## [REQUIRED WORK]
Please rewrite the forum post about parsing page ranges between "add 3 blank" and "the resulting Iterator.", inclusive, changing "blank" to "empty".

## [TEXT EXCERPT]
*-*-*
Parsing various ranges from &str and creating Iterators

Hello :upside_down_face:,
I'm currently writing a PDF commandline tool and for it I'd like to allow ranges patterns as

  • 3..15 for pages from 3 to 14 (as well as 3.., ..15, ..)
  • 3.2.15 for pages from 3 to 14 with step 2 (as well as 3.2., .2.15, .2.)
    and furthermore
  • 3.2.15*3 for pages from 3 to 14 with step 2 with each 3 pages (as well as all the others).

This shall enable me to write stupdf example.pdf addpage 3.2.15*3 meaning

add 3 blank pages to each index of 3..15.step_by(2) of the pdf example.pdf .

Now the problem I'm having is, I don't know how to exactly implement the parsing and the resulting Iterator.
*-*-*
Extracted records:
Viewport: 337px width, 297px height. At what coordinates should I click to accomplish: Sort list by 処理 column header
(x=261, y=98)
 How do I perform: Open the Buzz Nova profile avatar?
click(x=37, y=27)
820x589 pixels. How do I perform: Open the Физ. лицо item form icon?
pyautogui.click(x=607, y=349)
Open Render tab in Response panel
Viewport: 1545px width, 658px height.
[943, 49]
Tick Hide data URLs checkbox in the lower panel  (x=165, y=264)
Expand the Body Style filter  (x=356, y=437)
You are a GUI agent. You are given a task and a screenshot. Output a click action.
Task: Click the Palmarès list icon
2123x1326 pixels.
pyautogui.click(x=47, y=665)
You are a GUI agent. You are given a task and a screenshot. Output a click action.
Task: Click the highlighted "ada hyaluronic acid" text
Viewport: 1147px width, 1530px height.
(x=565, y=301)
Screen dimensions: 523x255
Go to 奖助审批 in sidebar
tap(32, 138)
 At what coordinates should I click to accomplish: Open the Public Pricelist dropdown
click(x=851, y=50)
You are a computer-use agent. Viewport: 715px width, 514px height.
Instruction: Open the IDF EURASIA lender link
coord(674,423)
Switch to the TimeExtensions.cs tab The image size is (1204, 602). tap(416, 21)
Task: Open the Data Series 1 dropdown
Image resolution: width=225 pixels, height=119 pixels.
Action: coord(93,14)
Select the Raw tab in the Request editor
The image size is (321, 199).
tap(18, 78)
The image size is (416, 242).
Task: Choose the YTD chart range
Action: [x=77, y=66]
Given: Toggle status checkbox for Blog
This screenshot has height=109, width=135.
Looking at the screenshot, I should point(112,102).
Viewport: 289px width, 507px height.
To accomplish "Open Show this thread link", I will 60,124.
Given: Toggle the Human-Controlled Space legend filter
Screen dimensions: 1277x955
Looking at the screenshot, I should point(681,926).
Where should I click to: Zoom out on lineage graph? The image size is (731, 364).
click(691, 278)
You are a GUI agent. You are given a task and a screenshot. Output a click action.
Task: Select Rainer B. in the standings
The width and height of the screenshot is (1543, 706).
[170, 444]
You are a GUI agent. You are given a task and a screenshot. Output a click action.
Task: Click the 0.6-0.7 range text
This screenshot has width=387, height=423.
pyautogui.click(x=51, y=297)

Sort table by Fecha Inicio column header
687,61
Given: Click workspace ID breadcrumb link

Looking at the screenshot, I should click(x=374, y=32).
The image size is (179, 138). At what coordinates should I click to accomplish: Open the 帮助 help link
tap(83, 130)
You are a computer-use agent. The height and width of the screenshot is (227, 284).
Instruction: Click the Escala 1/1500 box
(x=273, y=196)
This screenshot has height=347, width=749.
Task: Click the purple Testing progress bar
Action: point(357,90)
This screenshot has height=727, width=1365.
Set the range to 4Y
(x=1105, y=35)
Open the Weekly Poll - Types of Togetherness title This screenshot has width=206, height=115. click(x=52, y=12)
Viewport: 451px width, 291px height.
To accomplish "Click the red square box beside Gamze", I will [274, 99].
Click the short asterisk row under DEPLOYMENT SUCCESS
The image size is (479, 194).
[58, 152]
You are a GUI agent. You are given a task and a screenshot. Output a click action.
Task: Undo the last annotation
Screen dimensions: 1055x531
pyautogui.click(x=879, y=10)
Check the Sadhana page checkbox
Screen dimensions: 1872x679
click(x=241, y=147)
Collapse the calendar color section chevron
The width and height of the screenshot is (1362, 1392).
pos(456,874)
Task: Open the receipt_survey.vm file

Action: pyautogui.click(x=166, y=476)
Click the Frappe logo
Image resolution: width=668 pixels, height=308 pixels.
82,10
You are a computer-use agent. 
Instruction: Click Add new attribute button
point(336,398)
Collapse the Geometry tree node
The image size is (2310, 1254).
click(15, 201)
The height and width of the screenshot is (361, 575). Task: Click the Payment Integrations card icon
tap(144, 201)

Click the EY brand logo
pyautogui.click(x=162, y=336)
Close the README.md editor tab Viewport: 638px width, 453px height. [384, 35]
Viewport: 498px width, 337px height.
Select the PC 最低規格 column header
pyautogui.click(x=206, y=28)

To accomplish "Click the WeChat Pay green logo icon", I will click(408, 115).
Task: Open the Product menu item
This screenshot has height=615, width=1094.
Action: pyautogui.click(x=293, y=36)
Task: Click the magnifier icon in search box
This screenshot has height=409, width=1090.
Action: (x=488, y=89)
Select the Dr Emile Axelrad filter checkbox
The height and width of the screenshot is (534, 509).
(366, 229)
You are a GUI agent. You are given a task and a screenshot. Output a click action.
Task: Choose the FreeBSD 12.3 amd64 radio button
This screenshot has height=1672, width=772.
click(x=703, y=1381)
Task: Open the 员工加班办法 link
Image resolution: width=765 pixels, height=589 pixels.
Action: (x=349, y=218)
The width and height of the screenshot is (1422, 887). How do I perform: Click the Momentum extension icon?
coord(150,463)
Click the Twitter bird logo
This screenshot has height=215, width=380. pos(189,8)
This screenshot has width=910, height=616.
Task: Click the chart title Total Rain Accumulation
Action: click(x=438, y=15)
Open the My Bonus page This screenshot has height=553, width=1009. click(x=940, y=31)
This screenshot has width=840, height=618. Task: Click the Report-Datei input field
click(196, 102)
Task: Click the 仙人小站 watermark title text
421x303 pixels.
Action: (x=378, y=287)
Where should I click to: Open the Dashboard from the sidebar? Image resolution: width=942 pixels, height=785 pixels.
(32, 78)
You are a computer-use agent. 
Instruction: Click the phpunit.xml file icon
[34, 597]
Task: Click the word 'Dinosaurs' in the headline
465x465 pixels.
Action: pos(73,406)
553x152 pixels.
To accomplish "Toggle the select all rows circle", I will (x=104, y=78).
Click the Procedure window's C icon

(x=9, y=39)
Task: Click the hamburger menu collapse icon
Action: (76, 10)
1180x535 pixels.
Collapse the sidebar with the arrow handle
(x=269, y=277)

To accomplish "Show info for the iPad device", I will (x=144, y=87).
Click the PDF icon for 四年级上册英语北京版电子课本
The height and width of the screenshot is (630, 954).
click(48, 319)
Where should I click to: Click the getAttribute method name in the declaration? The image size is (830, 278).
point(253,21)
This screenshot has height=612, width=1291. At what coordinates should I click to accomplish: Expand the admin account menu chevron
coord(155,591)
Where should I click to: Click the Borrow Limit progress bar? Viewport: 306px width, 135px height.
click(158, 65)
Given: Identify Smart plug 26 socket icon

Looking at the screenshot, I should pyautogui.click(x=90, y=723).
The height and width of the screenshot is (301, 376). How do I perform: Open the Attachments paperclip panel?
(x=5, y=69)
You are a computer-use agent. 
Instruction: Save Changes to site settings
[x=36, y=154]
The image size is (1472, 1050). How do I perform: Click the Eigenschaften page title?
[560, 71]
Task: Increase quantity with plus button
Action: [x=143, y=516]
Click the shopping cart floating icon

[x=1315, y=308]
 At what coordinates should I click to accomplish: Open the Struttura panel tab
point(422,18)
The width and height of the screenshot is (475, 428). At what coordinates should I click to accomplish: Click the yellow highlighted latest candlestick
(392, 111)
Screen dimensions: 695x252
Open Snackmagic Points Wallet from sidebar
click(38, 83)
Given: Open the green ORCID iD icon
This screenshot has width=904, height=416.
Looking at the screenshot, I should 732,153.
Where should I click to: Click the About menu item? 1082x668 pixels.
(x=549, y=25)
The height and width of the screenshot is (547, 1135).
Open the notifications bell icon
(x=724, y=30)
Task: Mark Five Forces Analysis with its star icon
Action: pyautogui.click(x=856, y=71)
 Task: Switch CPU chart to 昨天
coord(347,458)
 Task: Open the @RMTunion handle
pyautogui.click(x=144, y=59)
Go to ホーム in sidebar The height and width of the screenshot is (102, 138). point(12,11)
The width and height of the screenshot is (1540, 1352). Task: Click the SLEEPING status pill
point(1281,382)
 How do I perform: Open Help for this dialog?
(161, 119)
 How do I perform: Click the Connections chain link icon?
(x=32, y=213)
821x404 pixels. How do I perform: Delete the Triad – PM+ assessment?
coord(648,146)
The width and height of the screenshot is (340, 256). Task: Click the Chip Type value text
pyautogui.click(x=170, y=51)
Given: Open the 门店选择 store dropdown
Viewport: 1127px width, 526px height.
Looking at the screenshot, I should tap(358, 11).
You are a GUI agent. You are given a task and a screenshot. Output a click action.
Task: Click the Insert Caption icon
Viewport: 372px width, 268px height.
*-*-*
## [REPLY TO THE TASK]
add 3 empty pages to each index of 3..15.step_by(2) of the pdf example.pdf .

Now the problem I'm having is, I don't know how to exactly implement the parsing and the resulting Iterator.